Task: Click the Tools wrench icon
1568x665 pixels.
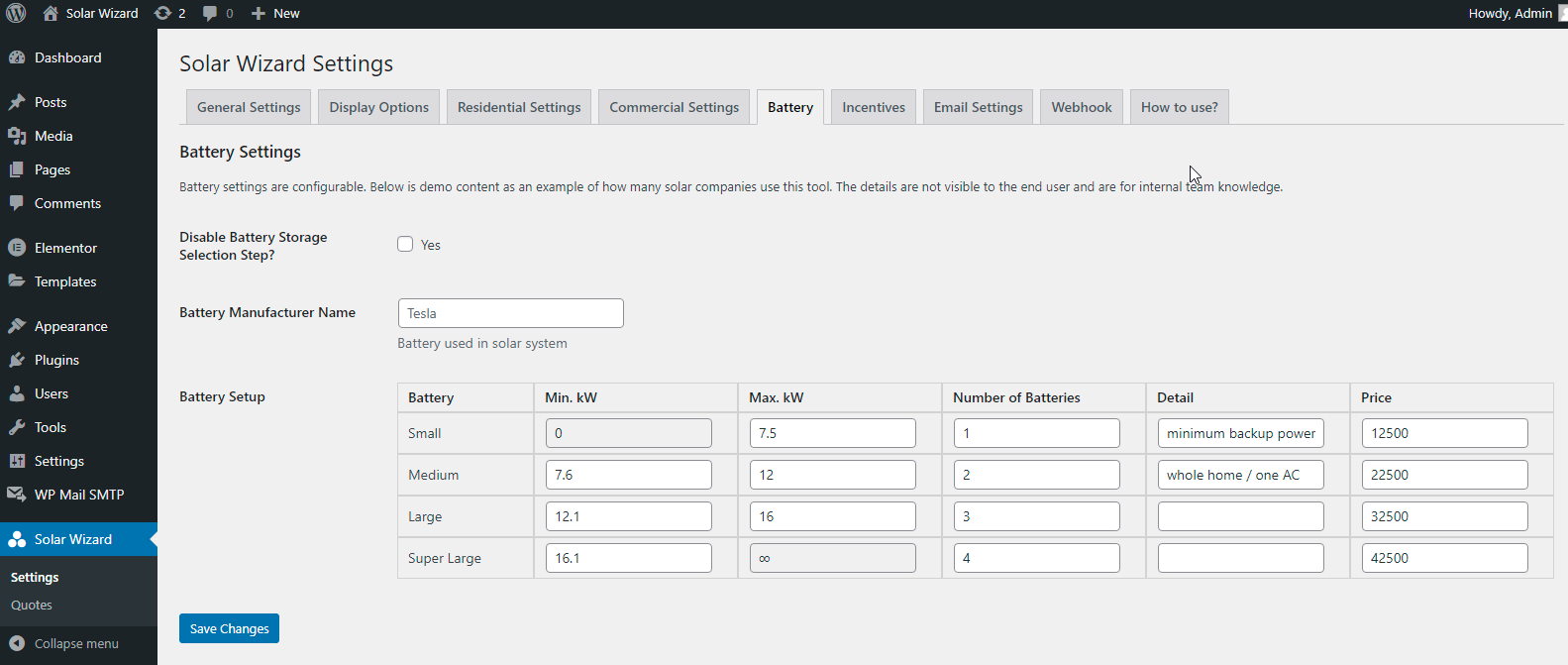Action: (x=17, y=427)
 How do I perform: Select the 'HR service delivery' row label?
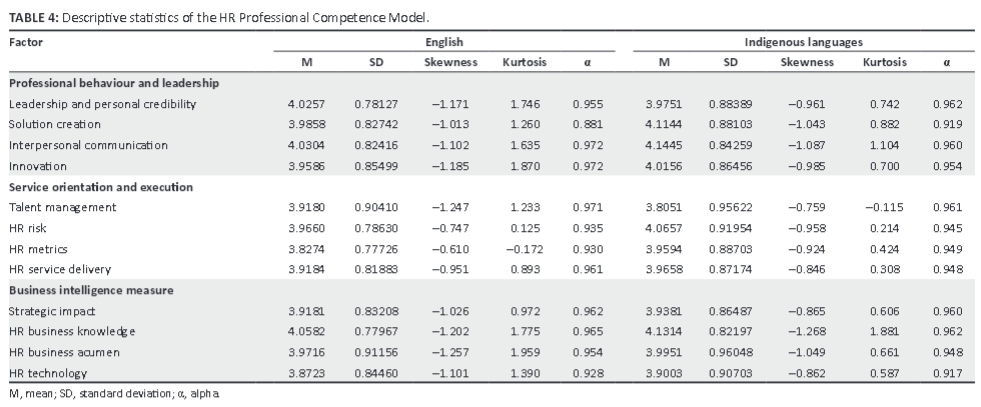pos(60,270)
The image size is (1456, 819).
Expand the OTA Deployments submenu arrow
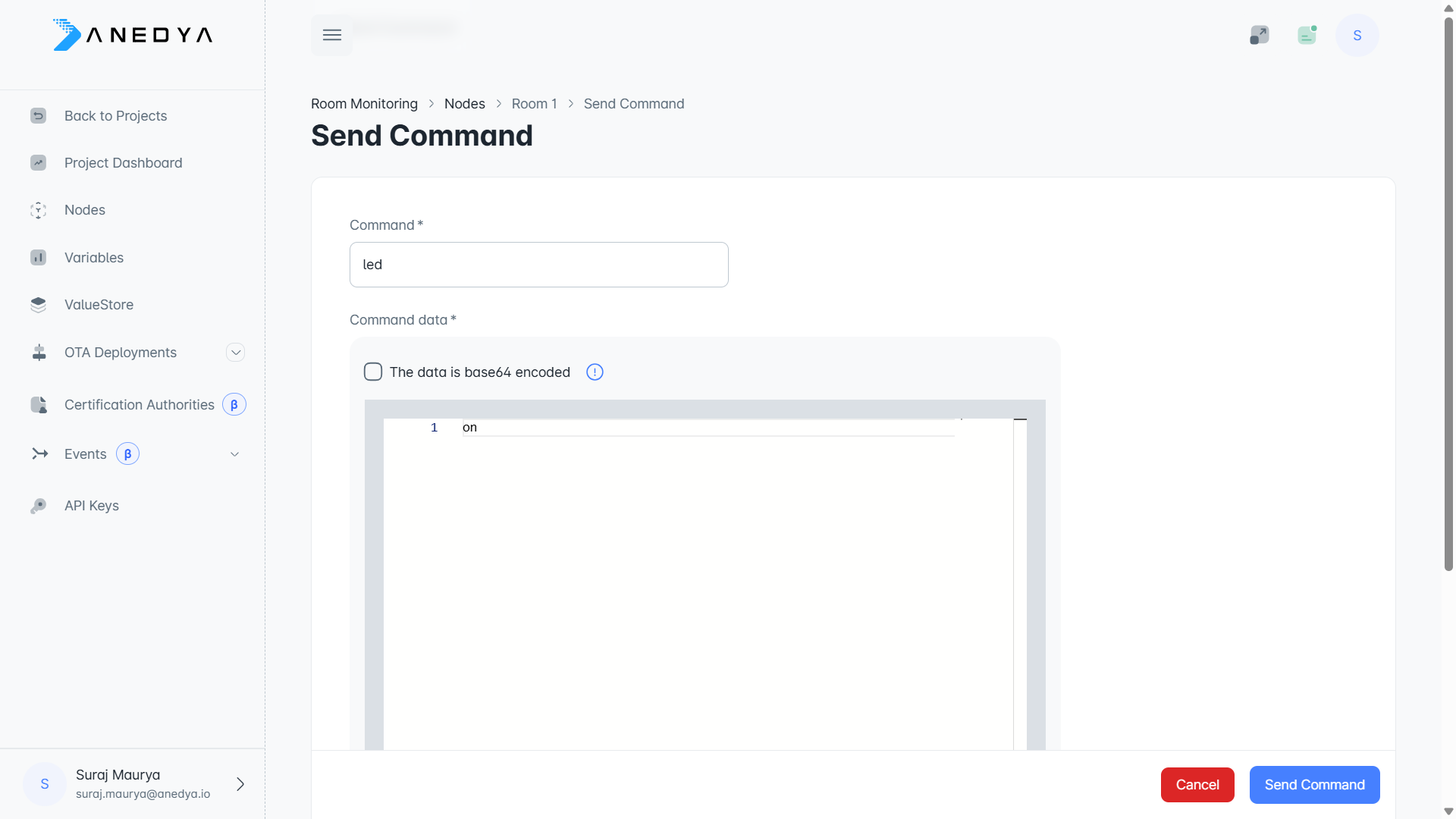point(235,353)
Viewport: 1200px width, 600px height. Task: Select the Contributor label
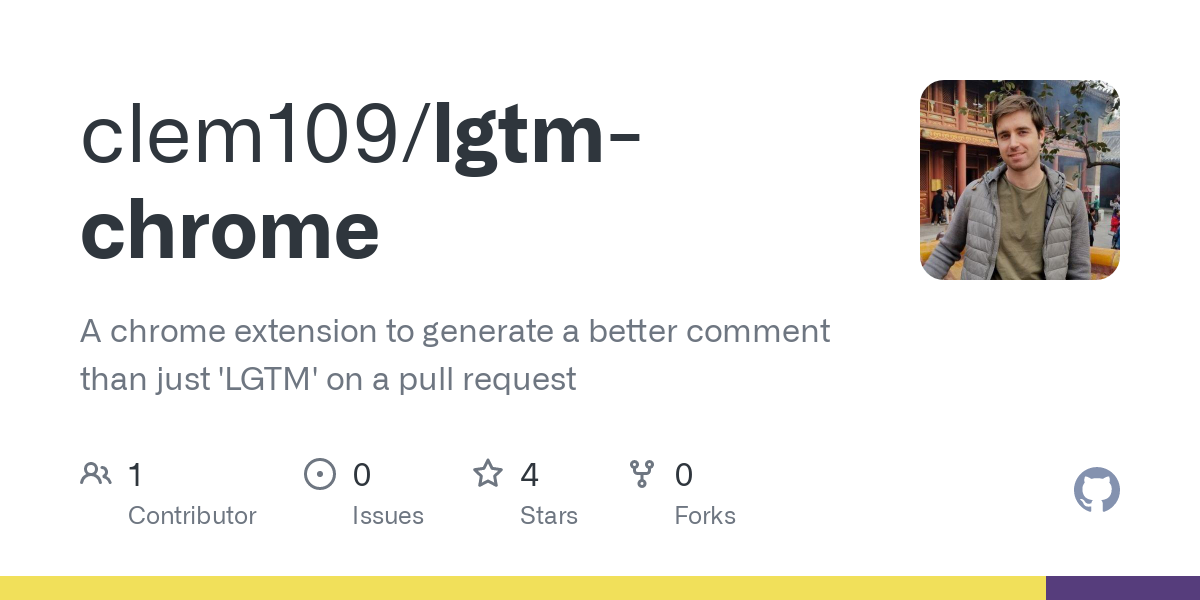[192, 516]
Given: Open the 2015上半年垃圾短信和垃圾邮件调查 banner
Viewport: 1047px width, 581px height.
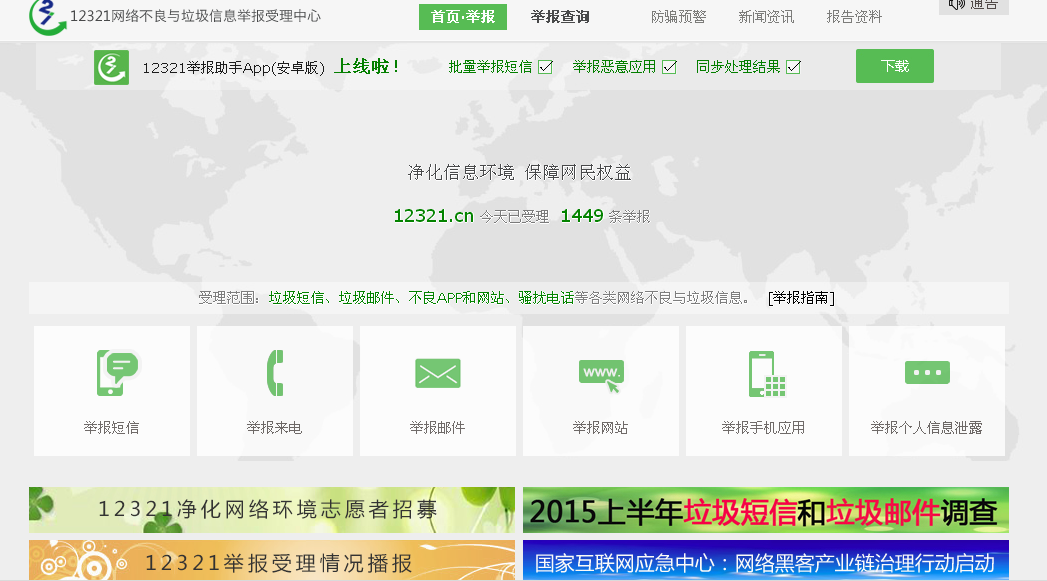Looking at the screenshot, I should (765, 510).
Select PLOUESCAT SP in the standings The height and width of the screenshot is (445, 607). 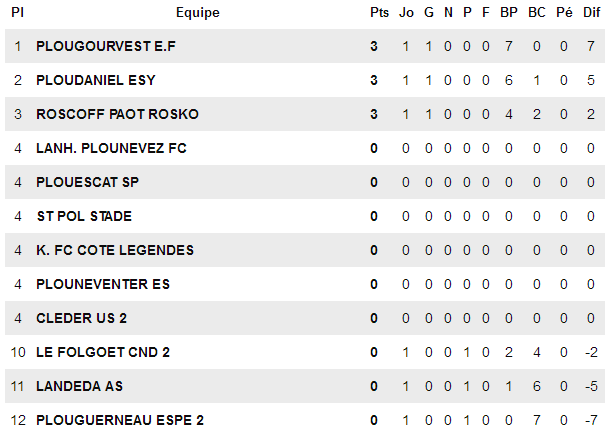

--*--

**EXERCISE:**
Present every line of the data above as a Markdown table with the columns "Row" and "Text", numbering the rows in order and omitting blank lines. Leave out the pictures.

**THE OUTPUT:**
| Row | Text |
|---|---|
| 1 | Task: Click the Tools wrench icon |
| 2 | 1568x665 pixels. |
| 3 | Action: (x=17, y=427) |
| 4 |  How do I perform: Select the 'HR service delivery' row label? |
| 5 | pos(60,270) |
| 6 | The image size is (1456, 819). |
| 7 | Expand the OTA Deployments submenu arrow |
| 8 | point(235,353) |
| 9 | Viewport: 1200px width, 600px height. Task: Select the Contributor label |
| 10 | [192, 516] |
| 11 | Given: Open the 2015上半年垃圾短信和垃圾邮件调查 banner |
| 12 | Viewport: 1047px width, 581px height. |
| 13 | Looking at the screenshot, I should (765, 510). |
| 14 | Select PLOUESCAT SP in the standings The height and width of the screenshot is (445, 607).  |